**Information provided:**

********

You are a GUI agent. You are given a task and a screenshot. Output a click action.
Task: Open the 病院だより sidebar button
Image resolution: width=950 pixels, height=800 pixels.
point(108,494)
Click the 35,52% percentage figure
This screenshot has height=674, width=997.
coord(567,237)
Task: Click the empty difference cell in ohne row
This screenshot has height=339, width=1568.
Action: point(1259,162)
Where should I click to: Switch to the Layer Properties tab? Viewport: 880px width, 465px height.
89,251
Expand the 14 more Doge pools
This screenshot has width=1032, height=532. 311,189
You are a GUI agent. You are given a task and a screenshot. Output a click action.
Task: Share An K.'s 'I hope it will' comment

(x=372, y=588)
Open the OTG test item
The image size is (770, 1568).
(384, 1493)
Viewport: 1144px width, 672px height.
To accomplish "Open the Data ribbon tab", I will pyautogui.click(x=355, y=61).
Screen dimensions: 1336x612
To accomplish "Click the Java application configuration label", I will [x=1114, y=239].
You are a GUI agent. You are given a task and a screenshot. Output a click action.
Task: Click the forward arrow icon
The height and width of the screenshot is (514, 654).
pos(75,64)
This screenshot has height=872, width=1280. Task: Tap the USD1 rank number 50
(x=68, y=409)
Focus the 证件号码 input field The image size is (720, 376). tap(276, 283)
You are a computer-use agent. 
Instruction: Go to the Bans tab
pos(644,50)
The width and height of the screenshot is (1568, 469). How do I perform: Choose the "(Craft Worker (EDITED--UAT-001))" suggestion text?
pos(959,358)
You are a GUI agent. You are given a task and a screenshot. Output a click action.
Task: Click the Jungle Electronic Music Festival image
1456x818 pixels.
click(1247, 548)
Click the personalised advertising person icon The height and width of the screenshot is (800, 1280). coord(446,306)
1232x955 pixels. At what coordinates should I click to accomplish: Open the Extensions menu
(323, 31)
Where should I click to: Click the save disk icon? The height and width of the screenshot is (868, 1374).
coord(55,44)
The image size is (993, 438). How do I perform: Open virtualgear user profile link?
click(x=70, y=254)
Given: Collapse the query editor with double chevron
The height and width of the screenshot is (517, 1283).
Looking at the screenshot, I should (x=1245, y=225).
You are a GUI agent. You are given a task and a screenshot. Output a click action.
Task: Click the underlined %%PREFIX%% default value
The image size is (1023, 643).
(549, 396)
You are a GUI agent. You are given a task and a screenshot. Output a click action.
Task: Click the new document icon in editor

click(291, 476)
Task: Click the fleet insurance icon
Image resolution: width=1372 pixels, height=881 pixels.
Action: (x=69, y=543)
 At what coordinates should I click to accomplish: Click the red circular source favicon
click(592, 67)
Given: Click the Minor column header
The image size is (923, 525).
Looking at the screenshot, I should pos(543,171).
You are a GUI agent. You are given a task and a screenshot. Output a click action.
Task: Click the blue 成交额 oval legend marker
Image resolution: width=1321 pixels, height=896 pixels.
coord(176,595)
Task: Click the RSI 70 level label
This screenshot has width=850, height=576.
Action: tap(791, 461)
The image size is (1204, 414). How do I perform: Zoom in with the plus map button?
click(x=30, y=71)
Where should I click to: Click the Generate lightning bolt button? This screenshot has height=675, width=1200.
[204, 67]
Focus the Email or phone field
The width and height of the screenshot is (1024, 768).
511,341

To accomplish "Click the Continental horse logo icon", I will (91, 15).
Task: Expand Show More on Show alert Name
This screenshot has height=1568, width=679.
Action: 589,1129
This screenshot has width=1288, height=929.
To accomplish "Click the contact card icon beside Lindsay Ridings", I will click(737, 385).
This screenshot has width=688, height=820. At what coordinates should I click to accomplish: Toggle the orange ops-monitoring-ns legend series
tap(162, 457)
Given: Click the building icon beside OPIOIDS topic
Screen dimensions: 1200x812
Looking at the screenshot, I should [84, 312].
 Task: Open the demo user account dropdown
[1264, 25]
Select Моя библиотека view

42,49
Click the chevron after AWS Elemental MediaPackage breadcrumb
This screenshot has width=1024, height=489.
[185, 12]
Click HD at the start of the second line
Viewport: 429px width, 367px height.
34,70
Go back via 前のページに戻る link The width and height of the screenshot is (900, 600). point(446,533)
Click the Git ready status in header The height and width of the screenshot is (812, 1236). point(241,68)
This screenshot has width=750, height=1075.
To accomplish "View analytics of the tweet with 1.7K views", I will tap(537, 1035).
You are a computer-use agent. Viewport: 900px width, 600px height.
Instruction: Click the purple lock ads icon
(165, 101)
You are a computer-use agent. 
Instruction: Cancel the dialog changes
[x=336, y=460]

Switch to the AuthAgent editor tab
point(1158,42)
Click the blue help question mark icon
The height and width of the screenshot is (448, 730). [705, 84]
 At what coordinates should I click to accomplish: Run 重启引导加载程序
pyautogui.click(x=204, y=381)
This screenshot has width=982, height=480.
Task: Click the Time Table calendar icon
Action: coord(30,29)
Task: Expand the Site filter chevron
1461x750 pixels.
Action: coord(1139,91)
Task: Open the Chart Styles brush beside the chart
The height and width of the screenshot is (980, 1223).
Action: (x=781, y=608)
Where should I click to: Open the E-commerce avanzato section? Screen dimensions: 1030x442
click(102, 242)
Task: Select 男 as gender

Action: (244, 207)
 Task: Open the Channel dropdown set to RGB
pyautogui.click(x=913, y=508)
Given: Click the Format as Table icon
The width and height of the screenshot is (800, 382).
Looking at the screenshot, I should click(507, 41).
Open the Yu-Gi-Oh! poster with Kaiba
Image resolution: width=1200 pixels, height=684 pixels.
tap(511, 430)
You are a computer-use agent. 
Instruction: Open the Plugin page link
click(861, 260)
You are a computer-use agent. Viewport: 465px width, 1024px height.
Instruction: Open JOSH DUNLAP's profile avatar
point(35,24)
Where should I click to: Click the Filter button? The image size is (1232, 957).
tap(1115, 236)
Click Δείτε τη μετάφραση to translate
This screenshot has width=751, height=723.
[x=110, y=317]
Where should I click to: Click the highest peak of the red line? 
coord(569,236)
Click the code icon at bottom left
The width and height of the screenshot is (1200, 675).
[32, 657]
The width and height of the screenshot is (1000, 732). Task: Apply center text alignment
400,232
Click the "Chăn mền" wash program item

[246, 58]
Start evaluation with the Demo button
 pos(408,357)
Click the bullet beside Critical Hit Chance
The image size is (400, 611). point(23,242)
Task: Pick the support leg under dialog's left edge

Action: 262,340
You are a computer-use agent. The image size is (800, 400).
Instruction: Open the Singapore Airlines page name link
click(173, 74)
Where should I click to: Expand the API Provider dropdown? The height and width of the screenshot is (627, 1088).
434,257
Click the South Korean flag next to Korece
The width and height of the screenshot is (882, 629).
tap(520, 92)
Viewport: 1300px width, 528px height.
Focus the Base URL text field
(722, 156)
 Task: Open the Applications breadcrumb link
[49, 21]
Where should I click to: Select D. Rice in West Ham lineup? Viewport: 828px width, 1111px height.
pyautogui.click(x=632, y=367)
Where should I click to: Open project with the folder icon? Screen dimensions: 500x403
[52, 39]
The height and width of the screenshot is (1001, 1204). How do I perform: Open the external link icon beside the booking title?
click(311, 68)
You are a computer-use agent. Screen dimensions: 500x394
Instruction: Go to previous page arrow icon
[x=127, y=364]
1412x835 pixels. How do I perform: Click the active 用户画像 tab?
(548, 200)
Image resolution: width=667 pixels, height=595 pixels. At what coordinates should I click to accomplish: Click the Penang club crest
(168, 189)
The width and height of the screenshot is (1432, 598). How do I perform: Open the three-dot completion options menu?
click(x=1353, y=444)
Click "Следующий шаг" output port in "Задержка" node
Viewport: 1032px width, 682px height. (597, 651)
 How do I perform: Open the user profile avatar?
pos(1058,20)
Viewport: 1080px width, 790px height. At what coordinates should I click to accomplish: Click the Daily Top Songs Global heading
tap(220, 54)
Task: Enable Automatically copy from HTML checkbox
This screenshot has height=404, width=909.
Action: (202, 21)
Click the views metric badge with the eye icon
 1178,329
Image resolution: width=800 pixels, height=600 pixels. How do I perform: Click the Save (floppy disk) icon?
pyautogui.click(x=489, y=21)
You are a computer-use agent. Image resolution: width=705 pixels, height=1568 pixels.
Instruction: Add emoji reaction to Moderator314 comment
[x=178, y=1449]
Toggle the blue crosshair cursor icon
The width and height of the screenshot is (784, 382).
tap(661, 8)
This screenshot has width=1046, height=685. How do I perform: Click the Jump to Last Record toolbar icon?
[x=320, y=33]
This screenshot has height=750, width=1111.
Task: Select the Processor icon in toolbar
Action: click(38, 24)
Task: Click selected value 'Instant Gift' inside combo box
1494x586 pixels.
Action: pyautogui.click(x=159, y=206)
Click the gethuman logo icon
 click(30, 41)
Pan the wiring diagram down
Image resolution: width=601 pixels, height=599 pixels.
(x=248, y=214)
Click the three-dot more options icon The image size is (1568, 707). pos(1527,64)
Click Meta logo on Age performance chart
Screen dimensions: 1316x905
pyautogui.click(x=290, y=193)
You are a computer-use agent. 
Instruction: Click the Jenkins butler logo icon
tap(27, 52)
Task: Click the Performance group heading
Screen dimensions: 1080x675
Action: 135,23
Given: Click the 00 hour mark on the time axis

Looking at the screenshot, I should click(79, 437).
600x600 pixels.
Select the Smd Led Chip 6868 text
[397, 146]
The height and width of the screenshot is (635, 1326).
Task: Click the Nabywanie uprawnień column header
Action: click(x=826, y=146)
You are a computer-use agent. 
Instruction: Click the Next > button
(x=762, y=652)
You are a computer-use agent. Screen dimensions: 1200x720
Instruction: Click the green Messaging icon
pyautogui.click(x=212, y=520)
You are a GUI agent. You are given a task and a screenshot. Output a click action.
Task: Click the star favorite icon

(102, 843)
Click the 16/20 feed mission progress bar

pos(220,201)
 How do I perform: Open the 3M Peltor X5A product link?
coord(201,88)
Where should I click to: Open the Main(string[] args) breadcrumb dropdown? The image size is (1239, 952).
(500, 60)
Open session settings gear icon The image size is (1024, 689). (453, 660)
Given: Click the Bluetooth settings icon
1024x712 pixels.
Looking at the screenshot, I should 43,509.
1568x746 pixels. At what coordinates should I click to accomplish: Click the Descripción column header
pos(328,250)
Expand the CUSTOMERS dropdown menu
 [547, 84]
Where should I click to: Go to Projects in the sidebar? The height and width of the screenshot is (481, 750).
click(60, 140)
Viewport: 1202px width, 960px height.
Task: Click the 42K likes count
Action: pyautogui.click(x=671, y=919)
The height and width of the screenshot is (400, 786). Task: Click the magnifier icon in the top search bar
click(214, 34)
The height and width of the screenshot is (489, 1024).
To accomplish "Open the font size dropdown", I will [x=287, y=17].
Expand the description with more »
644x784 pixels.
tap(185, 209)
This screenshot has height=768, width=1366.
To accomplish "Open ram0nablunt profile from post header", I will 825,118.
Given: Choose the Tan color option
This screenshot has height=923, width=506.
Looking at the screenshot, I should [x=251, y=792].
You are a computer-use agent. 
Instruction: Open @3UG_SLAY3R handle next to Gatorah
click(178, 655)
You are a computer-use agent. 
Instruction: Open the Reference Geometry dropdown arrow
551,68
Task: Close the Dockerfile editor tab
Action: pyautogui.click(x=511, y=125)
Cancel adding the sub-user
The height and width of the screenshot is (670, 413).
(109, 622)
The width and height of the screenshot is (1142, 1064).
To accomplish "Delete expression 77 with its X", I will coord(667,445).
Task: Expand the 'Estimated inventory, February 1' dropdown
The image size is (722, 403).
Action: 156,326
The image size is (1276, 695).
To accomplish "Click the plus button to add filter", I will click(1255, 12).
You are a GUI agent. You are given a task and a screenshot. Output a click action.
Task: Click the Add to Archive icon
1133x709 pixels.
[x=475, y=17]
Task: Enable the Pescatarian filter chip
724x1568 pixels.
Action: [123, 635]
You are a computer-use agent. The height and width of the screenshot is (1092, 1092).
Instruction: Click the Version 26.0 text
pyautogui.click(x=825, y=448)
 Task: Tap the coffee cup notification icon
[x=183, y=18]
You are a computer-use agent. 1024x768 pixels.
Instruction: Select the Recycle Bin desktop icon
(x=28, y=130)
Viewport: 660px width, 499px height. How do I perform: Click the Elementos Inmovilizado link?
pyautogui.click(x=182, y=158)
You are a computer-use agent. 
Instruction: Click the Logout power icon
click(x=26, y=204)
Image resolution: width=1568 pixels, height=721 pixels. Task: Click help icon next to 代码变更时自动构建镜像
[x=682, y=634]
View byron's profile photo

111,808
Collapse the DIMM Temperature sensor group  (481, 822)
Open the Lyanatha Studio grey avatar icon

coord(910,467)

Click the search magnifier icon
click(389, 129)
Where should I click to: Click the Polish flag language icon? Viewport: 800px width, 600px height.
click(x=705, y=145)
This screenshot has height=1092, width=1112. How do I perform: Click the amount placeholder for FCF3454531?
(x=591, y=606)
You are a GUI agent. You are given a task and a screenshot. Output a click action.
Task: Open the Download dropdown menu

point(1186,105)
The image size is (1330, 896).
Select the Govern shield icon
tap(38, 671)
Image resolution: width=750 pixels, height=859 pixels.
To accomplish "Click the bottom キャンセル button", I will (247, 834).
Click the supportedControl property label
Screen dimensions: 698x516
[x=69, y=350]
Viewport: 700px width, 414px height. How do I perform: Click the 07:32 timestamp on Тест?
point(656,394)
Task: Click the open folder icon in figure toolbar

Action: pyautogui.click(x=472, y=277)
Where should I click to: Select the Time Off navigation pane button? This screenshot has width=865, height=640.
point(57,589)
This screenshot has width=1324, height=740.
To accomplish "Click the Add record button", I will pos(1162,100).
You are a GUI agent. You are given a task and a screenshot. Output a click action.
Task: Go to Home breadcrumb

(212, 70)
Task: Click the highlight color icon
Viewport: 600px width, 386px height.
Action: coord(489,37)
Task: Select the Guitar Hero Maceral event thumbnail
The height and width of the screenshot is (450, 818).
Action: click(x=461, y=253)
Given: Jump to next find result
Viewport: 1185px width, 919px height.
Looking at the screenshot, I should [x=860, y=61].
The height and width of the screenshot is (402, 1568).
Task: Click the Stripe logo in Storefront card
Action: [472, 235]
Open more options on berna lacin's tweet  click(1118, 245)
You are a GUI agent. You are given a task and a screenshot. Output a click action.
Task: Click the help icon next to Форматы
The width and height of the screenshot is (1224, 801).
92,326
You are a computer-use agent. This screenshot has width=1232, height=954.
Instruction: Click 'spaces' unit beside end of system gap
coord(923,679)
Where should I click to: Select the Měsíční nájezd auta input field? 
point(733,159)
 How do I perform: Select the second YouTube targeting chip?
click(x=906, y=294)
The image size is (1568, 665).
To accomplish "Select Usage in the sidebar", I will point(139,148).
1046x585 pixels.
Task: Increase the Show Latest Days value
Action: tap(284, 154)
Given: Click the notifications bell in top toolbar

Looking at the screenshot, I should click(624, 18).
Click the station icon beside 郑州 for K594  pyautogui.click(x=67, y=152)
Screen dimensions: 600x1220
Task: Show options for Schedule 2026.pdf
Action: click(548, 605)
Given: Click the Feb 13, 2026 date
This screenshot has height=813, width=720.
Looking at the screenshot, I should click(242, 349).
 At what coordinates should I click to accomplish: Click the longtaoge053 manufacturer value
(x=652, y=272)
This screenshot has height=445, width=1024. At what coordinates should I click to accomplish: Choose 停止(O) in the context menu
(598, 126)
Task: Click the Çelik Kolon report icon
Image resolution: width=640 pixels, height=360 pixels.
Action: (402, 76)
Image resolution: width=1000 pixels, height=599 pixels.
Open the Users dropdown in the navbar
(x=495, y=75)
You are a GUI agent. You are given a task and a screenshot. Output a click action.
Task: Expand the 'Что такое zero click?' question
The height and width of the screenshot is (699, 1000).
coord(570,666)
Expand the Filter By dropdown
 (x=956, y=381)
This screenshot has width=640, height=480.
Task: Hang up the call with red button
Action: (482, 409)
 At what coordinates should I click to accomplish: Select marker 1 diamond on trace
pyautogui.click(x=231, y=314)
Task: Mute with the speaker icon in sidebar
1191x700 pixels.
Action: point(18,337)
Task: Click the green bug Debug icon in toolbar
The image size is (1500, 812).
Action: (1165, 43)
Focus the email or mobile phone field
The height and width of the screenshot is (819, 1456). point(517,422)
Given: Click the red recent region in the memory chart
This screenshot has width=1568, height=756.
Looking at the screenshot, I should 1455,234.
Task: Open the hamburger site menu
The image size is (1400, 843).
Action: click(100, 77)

********

**Work required:** Select and copy every line from the records that includes the word "tweet".

**Solution to this exercise:**
To accomplish "View analytics of the tweet with 1.7K views", I will tap(537, 1035).
Open more options on berna lacin's tweet  click(1118, 245)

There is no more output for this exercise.